Text provided →

Did The Royals Regret Including Prince Andrew In Prince Philip's Memorial?

Large family gatherings can sometimes be difficult. They can be even more fraught when you're part of Britain's royal family, and you spend a lot of time in the public eye. Even though Prince Andrew has a special relationship with his mother Queen Elizabeth, recently the queen has had to contend with unwanted media attention regarding her third child's behavior.

In January, the monarch formally removed Prince Andrew's "military affiliations and royal patronages," per NPR. The decision was in response to ongoing proceedings in a civil court case in which Andrew was accused of sexual abuse. Although he previously claimed willingness to appear in court and give testimony, the case was settled out of court in mid-February. As part of the settlement, Andrew paid an undisclosed amount, which was alleged to be millions of pounds, per BBC.

With the loss of his titles and the shadow of legal allegations, all signals pointed to Andrew retreating from public life. "This was always the only outcome for royal family in terms of damage limitation," says royal author David McClure (via Guardian). According to Vanity Fair, Andrew would not play an official role during the queen's Platinum Jubilee events.

Dataset content →
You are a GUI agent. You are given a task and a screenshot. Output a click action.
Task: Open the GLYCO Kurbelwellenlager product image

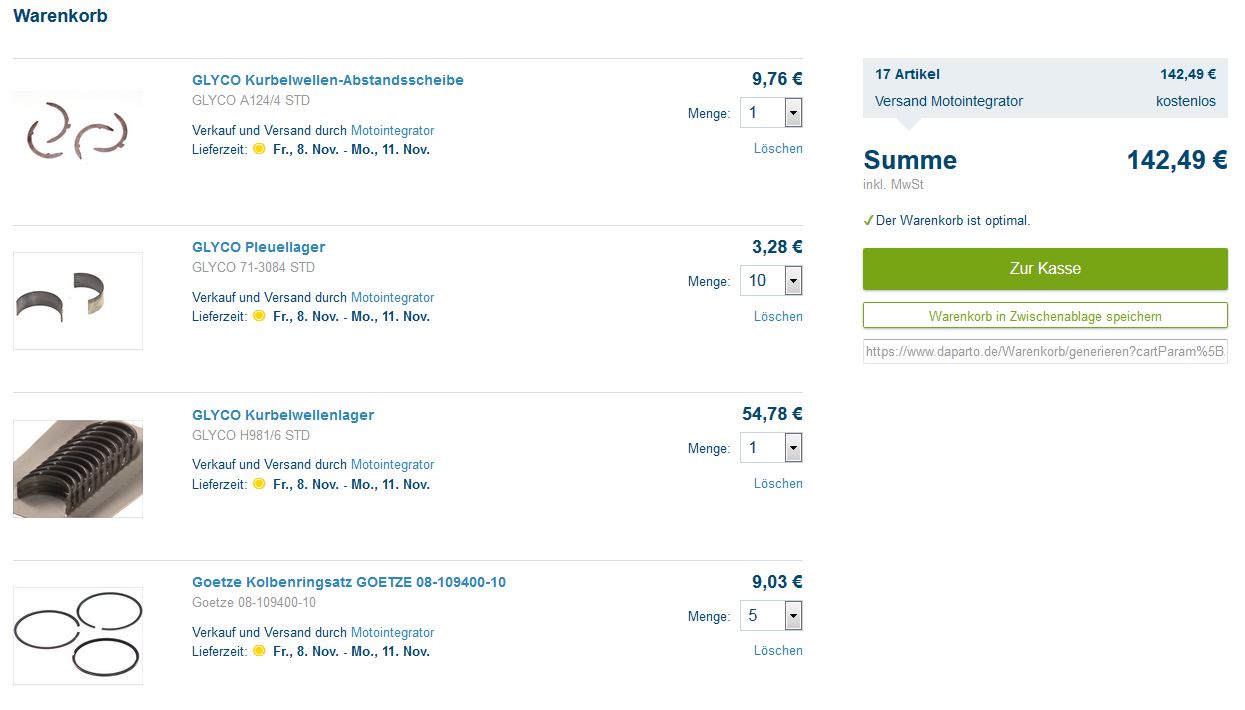pos(78,468)
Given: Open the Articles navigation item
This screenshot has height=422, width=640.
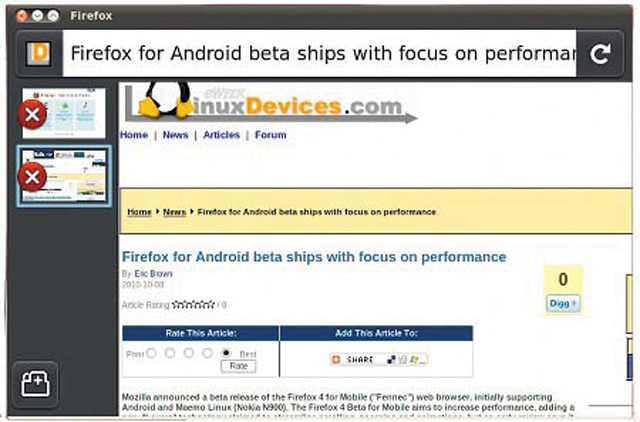Looking at the screenshot, I should coord(222,135).
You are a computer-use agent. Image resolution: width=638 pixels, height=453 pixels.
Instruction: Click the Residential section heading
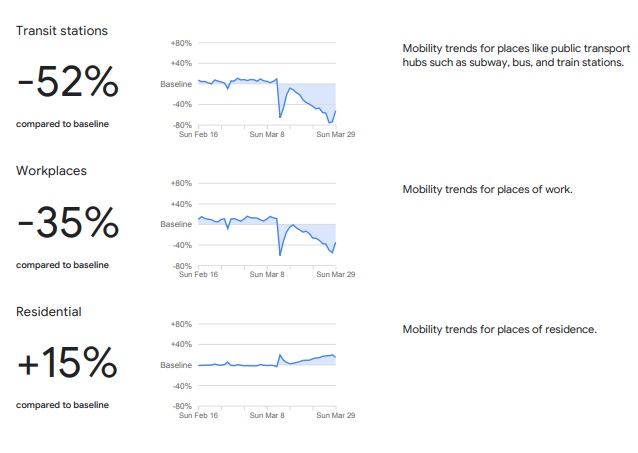(x=49, y=312)
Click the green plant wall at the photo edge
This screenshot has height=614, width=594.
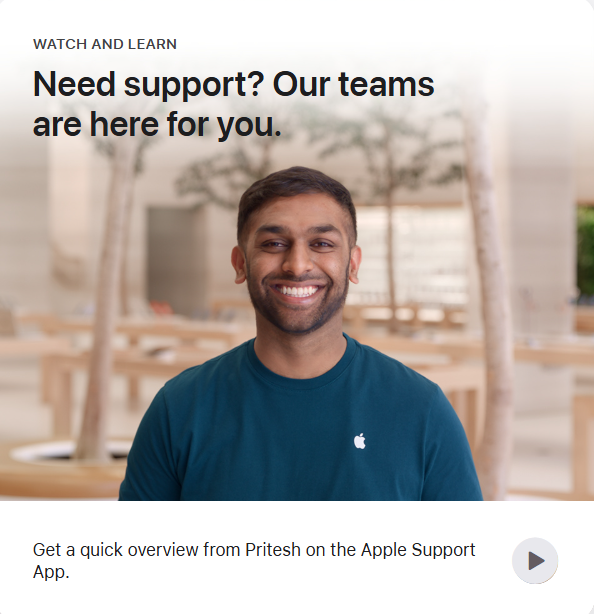pos(585,251)

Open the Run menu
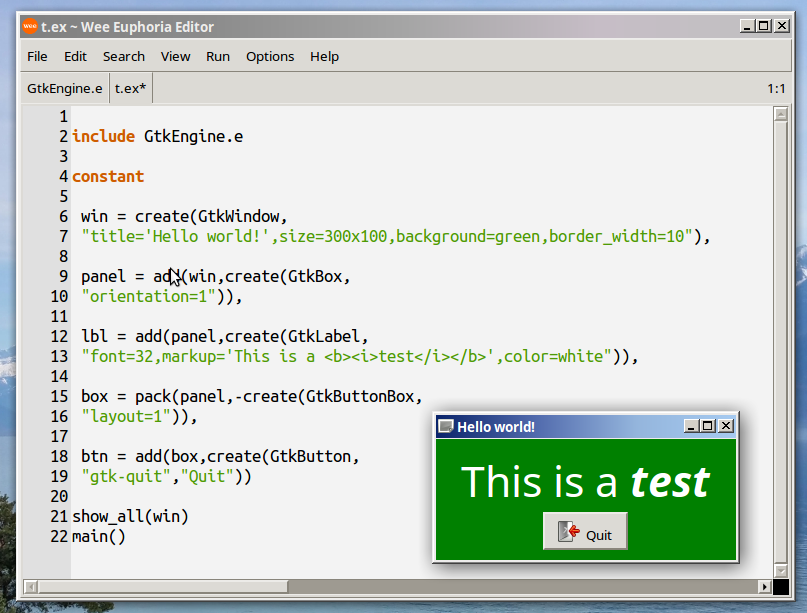point(218,57)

Your task → Rewrite the article about Prince Andrew between "Large family gatherings" and "third child's behavior.", inclusive, replacing "Queen Elizabeth" with "Elizabeth II". Use only the article about Prince Andrew, not the data.

Task response →
Large family gatherings can sometimes be difficult. They can be even more fraught when you're part of Britain's royal family, and you spend a lot of time in the public eye. Even though Prince Andrew has a special relationship with his mother Elizabeth II, recently the queen has had to contend with unwanted media attention regarding her third child's behavior.